The film’s success led Powell to bet on the revival of a genre that seemed amortized, but he refused to let Anyone but You, starring alongside Euphoria star Sydney Sweeney, be released exclusively on a streaming platform. Speaking to The Hollywood Reporter, Powell admits they had offers from various companies “with ostensibly bigger payrolls and budgets,” but they preferred to go for the “cultural impact” that only theaters offer. They got it. After opening to disappointing box office in its first weekend, word of mouth and the marketing strategy followed by Powell and Sweeney — who played up a possible romance between them — turned Anybody but You into an unexpected blockbuster, topping $220 million worldwide.
“If you’re looking for the definition of a movie star, that’s Glen,” said actor Jon Hamm (Don Draper in Mad Men). “The smile, the hair, the tan, the muscles... and he wants it, he loves it and he’s good at it.” Accustomed in recent years to young stars, tormented, nihilistic and apathetic about everything related to fame and glamour, eager for the Cronenberg of the moment to look at them with festival eyes and keep the alienating blockbusters out of their way, Powell’s case resonates because he is unequivocally happy and proud to want to be a star like those of yesteryear: popular, loved, commercial and powerful.
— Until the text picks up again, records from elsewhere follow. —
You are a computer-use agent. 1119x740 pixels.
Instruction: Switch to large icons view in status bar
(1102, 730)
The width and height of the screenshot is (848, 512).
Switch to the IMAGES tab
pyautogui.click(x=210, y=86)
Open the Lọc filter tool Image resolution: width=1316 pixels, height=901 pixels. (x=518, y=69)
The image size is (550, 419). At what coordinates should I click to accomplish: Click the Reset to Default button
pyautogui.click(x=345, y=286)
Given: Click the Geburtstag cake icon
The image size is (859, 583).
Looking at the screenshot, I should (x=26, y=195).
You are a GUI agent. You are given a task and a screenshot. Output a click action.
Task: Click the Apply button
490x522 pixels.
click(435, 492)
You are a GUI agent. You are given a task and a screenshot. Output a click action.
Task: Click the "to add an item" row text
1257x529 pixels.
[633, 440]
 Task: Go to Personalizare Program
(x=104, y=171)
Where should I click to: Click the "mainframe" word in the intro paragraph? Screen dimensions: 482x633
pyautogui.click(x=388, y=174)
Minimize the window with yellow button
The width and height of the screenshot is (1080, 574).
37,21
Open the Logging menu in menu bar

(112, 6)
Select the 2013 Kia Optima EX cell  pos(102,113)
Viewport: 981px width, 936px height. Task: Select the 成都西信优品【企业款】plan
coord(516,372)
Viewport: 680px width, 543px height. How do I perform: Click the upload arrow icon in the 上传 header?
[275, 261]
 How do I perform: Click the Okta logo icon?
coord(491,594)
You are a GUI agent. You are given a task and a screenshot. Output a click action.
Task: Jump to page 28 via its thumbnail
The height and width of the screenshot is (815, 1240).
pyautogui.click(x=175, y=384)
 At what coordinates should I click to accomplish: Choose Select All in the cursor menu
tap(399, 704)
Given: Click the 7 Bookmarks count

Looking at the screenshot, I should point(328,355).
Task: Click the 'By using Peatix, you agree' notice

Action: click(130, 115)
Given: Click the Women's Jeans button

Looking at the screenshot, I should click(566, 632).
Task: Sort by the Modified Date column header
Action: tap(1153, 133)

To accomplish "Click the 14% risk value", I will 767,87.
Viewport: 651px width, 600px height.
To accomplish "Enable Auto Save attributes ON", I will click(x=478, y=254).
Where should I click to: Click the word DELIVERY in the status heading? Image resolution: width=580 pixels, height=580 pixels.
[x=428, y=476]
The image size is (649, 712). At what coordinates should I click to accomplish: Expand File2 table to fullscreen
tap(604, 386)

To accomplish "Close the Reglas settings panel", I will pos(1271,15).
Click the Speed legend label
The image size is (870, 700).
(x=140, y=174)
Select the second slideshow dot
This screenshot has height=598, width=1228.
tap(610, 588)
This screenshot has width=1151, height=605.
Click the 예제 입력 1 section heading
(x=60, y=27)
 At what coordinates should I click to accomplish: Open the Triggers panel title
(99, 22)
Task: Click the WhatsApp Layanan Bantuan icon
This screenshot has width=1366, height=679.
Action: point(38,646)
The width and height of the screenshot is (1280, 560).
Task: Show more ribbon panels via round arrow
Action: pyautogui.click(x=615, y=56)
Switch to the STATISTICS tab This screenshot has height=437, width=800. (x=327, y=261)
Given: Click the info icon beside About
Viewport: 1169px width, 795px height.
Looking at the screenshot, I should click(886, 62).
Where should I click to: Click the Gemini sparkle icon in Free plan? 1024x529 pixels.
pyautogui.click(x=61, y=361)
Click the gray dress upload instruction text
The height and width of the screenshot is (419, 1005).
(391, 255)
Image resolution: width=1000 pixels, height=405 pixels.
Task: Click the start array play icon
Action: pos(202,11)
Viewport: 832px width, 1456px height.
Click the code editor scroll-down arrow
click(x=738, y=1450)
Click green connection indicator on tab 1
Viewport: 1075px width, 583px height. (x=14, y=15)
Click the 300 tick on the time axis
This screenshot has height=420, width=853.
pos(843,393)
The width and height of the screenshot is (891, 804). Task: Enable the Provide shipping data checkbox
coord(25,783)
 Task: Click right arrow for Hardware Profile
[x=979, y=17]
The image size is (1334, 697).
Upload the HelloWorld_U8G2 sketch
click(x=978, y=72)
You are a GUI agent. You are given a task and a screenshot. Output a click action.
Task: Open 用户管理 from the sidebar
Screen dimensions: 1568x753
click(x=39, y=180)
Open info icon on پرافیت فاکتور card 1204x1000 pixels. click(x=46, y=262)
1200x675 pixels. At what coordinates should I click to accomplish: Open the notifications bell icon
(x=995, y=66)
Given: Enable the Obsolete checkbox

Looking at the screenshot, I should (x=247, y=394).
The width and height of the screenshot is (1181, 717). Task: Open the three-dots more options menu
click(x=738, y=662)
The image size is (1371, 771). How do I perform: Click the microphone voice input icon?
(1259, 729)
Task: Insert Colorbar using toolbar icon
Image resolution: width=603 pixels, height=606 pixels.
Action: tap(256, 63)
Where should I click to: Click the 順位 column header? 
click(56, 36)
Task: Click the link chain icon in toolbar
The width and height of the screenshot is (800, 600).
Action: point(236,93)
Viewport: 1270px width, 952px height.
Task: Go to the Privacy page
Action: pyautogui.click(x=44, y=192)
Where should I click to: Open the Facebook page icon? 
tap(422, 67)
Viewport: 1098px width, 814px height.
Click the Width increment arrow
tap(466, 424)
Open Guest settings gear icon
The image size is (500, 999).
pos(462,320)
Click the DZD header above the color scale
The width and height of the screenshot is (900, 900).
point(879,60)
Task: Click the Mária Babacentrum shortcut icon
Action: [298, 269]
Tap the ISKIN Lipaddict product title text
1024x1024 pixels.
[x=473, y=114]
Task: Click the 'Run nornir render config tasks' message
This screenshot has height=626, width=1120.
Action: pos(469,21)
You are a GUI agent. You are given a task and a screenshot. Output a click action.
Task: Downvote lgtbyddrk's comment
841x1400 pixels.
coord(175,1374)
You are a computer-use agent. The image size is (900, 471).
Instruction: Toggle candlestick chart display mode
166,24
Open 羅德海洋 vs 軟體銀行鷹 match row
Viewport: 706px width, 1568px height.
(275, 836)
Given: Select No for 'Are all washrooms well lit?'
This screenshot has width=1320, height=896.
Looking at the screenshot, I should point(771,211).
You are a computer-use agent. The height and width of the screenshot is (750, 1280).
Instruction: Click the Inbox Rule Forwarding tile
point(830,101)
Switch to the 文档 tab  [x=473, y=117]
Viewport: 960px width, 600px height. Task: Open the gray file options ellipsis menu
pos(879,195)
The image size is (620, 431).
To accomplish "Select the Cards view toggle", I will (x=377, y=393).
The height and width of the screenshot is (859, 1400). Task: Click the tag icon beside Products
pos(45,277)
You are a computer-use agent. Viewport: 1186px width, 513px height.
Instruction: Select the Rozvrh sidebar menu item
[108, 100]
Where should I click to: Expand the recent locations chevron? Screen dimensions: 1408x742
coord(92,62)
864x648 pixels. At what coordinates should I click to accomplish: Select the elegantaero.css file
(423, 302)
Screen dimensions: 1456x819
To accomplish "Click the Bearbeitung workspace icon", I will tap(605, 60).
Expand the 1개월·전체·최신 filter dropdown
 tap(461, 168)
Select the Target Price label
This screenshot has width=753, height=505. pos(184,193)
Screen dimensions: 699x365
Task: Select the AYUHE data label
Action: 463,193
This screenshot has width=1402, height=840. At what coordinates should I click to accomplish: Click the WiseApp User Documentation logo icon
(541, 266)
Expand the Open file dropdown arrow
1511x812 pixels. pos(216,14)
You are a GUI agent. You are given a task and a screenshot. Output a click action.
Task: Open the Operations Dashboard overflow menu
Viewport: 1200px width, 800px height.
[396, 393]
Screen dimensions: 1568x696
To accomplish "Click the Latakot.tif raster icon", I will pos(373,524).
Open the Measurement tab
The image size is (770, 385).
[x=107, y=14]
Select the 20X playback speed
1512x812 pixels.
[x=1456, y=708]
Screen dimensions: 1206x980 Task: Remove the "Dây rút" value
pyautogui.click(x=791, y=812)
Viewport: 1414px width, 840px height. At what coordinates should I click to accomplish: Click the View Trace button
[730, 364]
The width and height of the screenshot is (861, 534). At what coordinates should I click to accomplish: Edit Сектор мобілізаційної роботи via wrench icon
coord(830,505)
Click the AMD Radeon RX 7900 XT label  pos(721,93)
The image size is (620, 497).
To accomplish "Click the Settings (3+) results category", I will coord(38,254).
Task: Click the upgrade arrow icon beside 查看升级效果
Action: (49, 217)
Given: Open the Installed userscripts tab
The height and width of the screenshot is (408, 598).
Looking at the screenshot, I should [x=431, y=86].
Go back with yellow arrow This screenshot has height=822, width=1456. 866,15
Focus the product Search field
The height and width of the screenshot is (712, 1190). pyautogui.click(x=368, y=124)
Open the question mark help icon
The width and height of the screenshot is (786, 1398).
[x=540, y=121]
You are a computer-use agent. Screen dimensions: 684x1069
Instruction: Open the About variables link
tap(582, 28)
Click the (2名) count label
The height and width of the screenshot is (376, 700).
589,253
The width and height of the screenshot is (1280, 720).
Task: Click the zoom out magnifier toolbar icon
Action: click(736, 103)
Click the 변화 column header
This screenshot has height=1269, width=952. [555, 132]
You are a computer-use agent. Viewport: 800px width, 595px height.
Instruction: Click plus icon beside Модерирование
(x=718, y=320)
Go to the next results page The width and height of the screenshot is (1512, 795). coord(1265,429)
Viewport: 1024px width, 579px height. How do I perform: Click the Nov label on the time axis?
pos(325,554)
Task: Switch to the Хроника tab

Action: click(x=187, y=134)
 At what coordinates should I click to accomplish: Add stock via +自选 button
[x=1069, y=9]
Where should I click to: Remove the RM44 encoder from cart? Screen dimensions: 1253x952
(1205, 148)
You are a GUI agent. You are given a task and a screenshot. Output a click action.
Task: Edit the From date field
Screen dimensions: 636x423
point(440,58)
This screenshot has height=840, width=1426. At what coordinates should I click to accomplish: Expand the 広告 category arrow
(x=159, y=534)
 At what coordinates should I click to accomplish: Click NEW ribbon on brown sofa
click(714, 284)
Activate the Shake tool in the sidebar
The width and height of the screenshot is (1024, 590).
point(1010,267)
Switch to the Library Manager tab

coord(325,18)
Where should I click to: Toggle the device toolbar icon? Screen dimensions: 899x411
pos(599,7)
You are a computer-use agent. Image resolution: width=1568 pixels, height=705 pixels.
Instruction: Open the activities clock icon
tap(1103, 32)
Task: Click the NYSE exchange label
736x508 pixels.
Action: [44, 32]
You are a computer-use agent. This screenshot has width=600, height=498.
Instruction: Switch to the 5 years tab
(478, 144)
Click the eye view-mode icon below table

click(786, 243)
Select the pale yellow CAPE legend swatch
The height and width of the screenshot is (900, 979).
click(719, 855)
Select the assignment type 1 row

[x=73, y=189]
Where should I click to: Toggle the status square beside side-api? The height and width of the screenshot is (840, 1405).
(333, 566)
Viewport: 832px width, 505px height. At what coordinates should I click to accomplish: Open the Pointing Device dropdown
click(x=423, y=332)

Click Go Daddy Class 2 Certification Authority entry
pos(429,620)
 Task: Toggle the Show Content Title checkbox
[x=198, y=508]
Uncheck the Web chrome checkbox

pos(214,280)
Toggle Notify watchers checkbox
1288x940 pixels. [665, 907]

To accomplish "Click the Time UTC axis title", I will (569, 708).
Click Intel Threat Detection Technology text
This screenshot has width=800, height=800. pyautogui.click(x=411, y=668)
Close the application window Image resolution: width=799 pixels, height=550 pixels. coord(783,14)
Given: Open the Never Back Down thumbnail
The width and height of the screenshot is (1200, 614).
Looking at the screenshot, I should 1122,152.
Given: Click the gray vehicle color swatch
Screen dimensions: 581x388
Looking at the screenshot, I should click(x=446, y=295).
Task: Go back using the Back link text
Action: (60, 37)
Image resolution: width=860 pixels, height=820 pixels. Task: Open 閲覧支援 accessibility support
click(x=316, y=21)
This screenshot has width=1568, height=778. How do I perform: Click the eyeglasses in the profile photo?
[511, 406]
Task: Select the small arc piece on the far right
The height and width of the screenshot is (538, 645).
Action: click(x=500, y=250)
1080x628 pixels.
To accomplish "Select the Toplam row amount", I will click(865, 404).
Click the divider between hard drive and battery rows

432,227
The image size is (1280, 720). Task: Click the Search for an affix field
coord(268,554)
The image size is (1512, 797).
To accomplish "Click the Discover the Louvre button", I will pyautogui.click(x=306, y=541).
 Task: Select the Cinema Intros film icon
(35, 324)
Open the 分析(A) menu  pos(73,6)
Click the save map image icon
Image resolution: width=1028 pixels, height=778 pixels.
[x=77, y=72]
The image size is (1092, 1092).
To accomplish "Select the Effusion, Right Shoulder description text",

Of putting, at least for the moment, the complicity of viewers and distributors ahead of that of critics and academics. “To be a lasting success in Hollywood, you have to make people money,” he told the NYT. “I always find it lame when actors are like, I just want to act in the movie. I don’t want to promote the movie. If you want this career, part of your job — a big part — is doing everything you can to help sell your movies. Doing publicity matters. You’ve got to give people a reason to care.”
Powell strives to be that reason. He’s turned his dog Brisket into another actor on his promotional tours and an Instagram icon. His parents have paraded down the red carpet with signs that read “Stop trying to make Glen Powell succeed,” and he even does viral TikTok dances. So frenetic is his schedule — he also writes and produces — that he claims to be unable to pay attention to his love life after breaking up with model Gigi Paris over a year ago.
Despite being at the peak of his career, Powell has just built a house in Austin to shelter himself, his parents, and his two sisters from the noise of Hollywood. He also intends to enroll on the four courses he has left to finish his degree. It will depend on whether Twisters, in which he plays a sort of cowboy who chases tornadoes for his YouTube channel, allows him to have time to hit the books or, on the contrary, confirms Lee Curtis’s prediction and anoints him, at last, as the star of the cinematic summer.